These records are to be written out exactly as they read, minus the pictures.

[Saved data entries]
┌────────
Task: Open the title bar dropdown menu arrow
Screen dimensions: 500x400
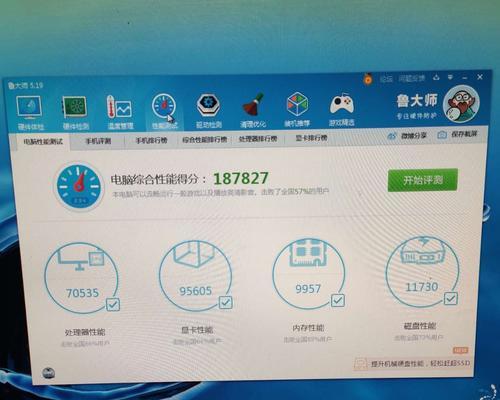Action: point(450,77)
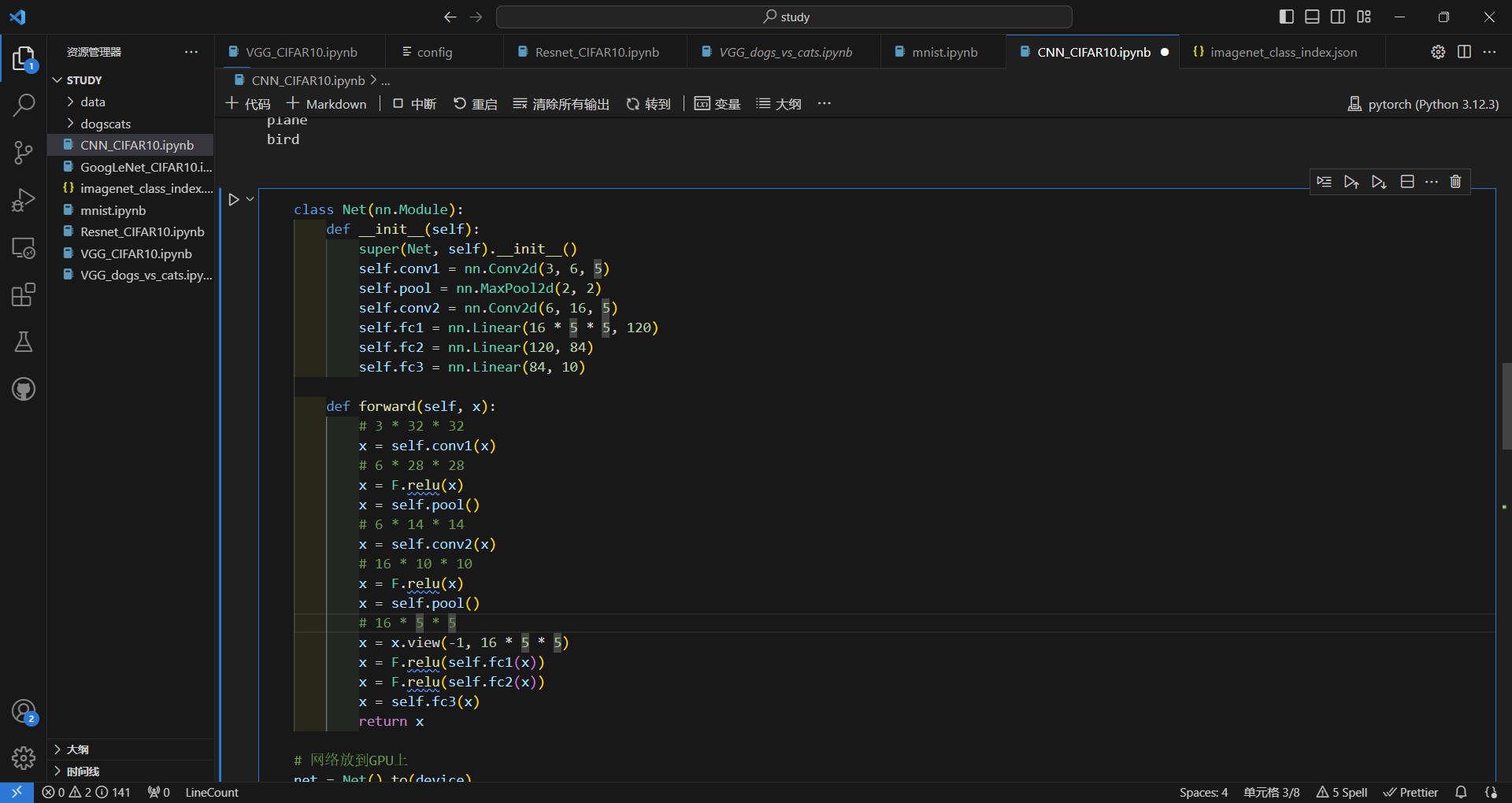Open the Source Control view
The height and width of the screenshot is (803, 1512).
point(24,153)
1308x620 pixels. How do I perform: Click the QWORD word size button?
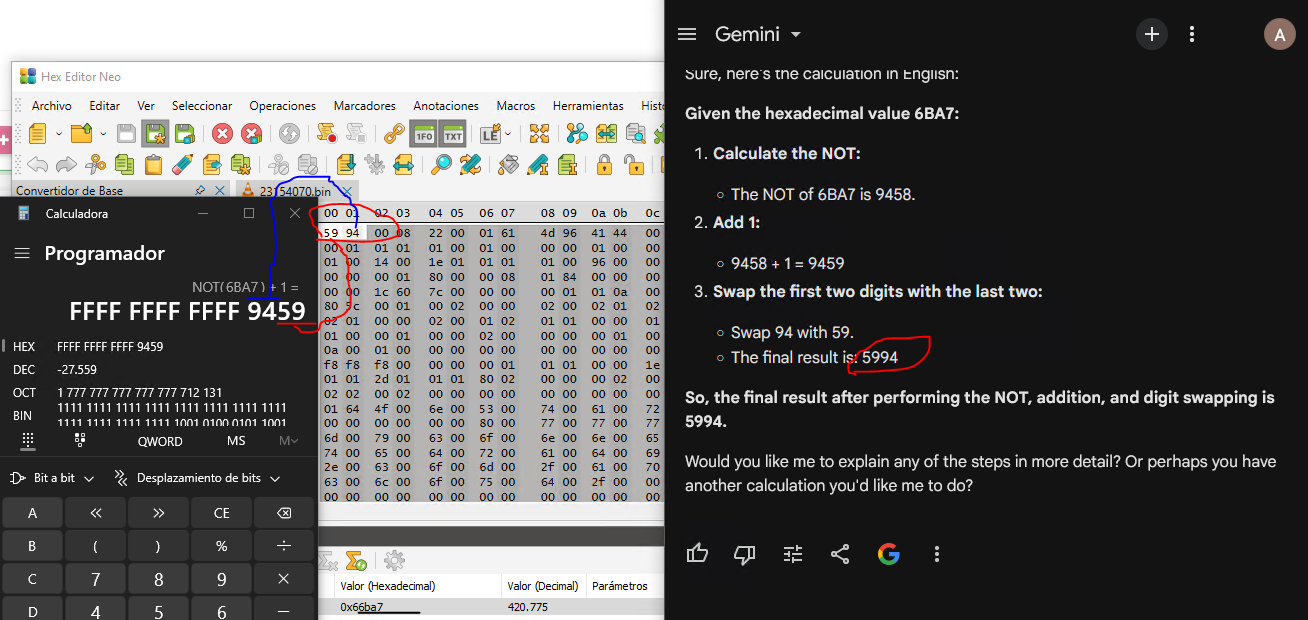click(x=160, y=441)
└────────
## Task result
Task: Open the title bar dropdown menu arrow
Screen dimensions: 500x400
Action: point(450,77)
Open the Source Control view
The height and width of the screenshot is (803, 1512).
point(24,153)
1308x620 pixels. How do I perform: Click the QWORD word size button?
click(x=160, y=441)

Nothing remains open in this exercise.